» **Document passage**:
◆ ◆ ◆ ◆ ◆ ◆ ◆

There is no denying it. Call me a caveman or “IMBY-cile” but there is nothing like relaxing in front of a wood-fuelled fireplace or stove. The mind mesmerised into cosy contemplation by the flickering flame complemented by spluttering and cracking as background music, the body soothed and gently massaged by radiant warmth. A feeling of embedded contentment, innate security. Maslow's needs and wants on a dreary winter’s evening.

It is my contribution to global warming and climate change, apparently. It seems that if I’d have used coal, I would have emitted less carbon dioxide per kW heat. Worse still, I’ve increased the risk to my next-door neighbours of contracting some form of respiratory disorder with all the nauseating smoke, particulates and other carcinogenic nasties billowing out from my chimney.

I’ve ravaged the growing carbon stock and am now in carbon debt because I took down a semi-mature birch tree in my backyard (“IMBY”). Technically and legally, part of it may have belonged to my next-door neighbour as it grew on the rather vague boundary between our properties. In my defense, I did get verbal consent for this ”tree-grab”. The tree itself was purposely grown for fuel, a dedicated crop, displacing part of the vegetable patch. This had led to the digging up of the mossy grass-covered lawn, guilty of indirect garden use change (“IGUC”).

As I blatantly disregarded the cascading principle by cutting the tree into small stove-size pieces and had burnt the whole lot for heat, stemwood and all, I could be found guilty of indirect wood use change (“IWUC”). Indeed to some this litany of transgressions and bad behaviour, for the sake of a cosy fire, brands me an Enemy of Earth.

Whilst the sequence of events above is a satirical depiction, they are by and large the kind of issues being bandied out as soon as biomass for energy comes up be it for heat, power or transport, not its other uses. It is frustrating as I’m sure anyone who has participated in any of the major biofuels conferences in recent times will agree. It is a minefield of murky and muddled debate, where at best a hypothetical perfect becomes the enemy of good.

And it will most likely intensify from all sides, opinions, agendas and quarters in the lead up to the United Nations Climate Change Conference, COP21, in Paris at the end of this year. There is a need to zoom-out and clarify the difference between carbon and carbon before getting bogged down. Needless to say that this publication is of the opinion there is an inherent difference between fossil carbon and biogenic carbon and that a robust steering instrument such as a carbon tax on the former is needed.

The Province of Ontario, Canada took it one step further when it banned the use of coal in power generation essentially making it illegal. As a direct consequence, the Province is now at the forefront of utility-scale coal to biomass conversions with Ontario Power Generation (OPG) Atikokan and Thunder Bay generating stations. The former is North America’s first and largest coal to wood pellet conversion. An additional benefit is an investment into new local pellet production to supply Atikokan.

Thunder Bay is the world’s first and largest coal to advanced wood pellet conversion. It has now been commissioned and it seems the theory, that modifications to the existing plant infrastructure require very little CAPEX relative conversion to conventional wood pellet, does indeed hold true. According to figures from OPG, the capital cost of the Thunder Bay conversion was around CA$3 million. This is I’m sure welcome news for all interested in the advanced wood pellet sphere.

Closer to my home so to speak is the new Block 6 waste-to-energy plant in Västerås, Sweden. With a 60 tonne per hour fuel consumption rate the circulating fluidised bed (CFB) boiler is, according to the utility Mälarenergi, one of the largest of its kind in the world. And no, I’ve no problem with it being IMBY.

◆ ◆ ◆ ◆ ◆ ◆ ◆

» **Record excerpts**:
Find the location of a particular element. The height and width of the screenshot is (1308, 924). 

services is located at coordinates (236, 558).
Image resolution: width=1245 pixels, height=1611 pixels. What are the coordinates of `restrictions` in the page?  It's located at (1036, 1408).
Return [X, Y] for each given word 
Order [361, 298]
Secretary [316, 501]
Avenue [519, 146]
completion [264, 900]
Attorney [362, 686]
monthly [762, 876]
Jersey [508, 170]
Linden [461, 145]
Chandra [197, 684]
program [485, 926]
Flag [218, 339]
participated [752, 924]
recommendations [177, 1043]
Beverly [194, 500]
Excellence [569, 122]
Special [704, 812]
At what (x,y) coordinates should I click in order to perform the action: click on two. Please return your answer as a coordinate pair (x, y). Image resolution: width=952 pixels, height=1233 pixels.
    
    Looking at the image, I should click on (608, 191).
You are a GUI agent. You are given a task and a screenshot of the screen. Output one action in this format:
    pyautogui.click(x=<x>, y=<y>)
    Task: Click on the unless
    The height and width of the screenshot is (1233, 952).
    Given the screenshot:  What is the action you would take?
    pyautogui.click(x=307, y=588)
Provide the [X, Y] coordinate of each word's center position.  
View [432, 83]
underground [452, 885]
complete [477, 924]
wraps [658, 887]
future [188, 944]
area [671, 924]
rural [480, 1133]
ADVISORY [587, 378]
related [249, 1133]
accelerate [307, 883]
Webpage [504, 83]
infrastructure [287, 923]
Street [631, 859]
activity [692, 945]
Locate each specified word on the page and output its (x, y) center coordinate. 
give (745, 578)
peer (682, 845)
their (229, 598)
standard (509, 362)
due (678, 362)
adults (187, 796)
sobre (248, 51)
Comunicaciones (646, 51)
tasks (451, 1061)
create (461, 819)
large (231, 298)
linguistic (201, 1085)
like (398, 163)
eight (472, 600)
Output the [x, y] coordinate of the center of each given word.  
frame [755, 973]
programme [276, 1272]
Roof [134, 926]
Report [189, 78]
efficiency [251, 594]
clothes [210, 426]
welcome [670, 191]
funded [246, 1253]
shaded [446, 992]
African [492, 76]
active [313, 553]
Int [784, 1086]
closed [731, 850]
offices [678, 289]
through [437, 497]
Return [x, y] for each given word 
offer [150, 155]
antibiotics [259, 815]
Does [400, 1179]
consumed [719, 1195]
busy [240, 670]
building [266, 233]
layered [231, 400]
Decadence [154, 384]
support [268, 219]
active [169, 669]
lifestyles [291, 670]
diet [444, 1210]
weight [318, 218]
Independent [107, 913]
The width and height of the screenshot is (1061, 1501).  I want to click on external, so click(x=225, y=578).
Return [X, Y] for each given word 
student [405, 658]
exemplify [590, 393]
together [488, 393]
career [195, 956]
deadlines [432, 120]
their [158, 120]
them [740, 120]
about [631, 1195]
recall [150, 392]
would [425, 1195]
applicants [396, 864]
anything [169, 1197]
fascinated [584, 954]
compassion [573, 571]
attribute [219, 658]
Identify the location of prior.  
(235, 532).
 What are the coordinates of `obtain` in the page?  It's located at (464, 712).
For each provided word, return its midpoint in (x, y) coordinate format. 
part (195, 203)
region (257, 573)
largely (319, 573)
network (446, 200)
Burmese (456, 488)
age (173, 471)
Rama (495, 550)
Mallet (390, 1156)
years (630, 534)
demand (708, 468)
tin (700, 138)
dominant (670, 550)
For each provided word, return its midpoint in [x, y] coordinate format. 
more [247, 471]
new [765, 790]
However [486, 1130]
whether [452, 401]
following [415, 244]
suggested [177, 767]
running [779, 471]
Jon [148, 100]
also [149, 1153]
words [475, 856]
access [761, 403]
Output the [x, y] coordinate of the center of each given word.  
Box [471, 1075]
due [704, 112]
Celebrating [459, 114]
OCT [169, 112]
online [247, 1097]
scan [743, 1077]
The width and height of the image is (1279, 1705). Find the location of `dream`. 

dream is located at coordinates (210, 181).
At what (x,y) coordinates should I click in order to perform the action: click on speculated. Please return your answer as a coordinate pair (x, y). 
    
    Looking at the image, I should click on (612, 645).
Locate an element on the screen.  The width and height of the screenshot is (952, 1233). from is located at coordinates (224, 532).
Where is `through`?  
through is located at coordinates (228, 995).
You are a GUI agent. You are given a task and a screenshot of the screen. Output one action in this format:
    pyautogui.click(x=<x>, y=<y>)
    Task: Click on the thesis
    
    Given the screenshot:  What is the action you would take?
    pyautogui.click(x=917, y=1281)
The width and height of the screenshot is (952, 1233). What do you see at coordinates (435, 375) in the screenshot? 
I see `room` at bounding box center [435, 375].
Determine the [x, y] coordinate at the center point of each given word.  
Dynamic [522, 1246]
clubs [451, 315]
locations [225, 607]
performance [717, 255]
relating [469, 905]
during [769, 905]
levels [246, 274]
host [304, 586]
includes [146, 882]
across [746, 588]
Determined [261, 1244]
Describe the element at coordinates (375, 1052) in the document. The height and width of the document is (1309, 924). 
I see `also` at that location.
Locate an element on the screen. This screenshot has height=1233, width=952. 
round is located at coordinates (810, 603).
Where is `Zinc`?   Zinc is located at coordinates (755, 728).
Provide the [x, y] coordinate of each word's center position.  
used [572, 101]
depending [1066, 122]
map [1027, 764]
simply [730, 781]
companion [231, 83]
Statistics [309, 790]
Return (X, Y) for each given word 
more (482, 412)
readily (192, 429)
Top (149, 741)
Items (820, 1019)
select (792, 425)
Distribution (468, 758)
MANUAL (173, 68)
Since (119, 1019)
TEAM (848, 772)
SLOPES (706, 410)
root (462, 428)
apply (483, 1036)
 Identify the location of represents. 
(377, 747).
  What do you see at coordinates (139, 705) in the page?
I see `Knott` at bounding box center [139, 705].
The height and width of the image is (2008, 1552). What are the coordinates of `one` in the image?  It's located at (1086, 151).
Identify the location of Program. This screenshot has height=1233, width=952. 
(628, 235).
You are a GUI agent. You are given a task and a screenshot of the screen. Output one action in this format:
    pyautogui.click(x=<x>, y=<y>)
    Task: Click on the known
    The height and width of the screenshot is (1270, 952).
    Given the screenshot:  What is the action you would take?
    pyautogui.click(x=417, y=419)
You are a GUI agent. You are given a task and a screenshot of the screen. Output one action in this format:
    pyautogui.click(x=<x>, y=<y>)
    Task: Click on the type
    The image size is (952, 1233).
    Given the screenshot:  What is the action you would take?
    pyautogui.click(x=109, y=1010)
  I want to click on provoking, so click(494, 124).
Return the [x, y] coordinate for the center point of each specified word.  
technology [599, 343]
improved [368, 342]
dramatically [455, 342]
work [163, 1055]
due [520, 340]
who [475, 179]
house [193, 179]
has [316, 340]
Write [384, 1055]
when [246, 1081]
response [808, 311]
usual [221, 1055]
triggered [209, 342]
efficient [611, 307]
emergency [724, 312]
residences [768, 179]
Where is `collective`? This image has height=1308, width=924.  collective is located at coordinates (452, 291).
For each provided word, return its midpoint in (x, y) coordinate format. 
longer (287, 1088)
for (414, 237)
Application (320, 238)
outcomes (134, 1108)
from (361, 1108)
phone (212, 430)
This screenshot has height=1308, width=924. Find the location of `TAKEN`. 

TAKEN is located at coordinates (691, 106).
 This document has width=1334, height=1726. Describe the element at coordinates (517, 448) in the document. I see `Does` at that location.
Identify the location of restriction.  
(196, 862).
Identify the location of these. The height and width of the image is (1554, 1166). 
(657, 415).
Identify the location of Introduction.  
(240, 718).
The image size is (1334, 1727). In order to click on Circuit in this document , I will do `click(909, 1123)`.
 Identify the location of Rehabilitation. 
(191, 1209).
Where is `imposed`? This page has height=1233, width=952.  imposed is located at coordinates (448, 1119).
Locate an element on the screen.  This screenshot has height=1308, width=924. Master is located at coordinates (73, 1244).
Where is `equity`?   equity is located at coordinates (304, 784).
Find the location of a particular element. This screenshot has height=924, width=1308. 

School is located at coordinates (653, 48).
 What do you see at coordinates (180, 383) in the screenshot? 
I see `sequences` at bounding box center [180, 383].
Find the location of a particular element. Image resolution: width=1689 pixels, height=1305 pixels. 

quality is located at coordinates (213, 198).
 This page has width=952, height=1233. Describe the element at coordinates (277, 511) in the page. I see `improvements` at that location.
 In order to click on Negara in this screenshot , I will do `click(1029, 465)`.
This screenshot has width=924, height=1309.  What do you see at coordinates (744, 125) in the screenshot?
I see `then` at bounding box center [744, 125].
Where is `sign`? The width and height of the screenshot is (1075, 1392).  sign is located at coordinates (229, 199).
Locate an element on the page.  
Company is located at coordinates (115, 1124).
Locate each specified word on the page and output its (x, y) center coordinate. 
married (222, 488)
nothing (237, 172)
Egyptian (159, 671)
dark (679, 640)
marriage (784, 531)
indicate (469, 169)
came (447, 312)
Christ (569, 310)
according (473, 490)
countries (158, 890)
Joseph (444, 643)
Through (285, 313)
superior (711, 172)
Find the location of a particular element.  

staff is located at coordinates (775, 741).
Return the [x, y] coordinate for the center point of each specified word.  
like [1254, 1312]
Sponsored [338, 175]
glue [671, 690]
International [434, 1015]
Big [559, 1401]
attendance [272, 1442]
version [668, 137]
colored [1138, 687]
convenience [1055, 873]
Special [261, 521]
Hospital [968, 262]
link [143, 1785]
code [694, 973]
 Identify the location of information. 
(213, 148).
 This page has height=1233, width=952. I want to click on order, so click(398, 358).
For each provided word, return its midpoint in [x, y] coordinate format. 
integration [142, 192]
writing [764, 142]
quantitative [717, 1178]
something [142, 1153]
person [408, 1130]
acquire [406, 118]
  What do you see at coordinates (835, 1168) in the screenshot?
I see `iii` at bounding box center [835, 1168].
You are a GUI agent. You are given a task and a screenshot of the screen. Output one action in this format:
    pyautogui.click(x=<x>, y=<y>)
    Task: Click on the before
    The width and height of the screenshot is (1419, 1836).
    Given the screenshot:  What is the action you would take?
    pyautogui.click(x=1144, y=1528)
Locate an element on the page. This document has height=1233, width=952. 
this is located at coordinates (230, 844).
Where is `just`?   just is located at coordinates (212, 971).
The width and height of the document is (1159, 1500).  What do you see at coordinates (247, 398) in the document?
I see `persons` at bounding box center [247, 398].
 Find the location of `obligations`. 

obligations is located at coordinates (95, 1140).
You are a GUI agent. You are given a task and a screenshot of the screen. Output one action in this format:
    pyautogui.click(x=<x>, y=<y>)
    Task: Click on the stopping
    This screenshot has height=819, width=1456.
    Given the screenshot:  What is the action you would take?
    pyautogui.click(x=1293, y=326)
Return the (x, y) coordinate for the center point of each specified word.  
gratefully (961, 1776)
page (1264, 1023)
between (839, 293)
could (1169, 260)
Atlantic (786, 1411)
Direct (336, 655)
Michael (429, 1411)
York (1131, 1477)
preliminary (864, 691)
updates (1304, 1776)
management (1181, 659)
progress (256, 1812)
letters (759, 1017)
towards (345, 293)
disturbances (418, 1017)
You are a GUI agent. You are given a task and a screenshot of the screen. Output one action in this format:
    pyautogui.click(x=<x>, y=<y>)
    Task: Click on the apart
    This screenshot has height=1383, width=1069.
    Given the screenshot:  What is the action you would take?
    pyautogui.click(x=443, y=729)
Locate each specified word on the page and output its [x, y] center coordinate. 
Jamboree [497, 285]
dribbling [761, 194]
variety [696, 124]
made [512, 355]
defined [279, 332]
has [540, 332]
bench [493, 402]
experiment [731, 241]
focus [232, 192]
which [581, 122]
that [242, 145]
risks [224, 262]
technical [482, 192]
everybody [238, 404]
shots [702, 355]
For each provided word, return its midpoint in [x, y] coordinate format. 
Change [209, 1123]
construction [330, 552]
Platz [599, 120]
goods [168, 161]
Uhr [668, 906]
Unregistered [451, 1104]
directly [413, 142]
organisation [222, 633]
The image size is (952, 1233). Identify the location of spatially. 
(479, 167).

◆ ◆ ◆ ◆ ◆ ◆ ◆

» **Work required**: Return everything from "As I blatantly" down to "enemy of good." in the piece on wood fires and biomass energy, copied word for word.

» **Output for this exercise**:
As I blatantly disregarded the cascading principle by cutting the tree into small stove-size pieces and had burnt the whole lot for heat, stemwood and all, I could be found guilty of indirect wood use change (“IWUC”). Indeed to some this litany of transgressions and bad behaviour, for the sake of a cosy fire, brands me an Enemy of Earth.

Whilst the sequence of events above is a satirical depiction, they are by and large the kind of issues being bandied out as soon as biomass for energy comes up be it for heat, power or transport, not its other uses. It is frustrating as I’m sure anyone who has participated in any of the major biofuels conferences in recent times will agree. It is a minefield of murky and muddled debate, where at best a hypothetical perfect becomes the enemy of good.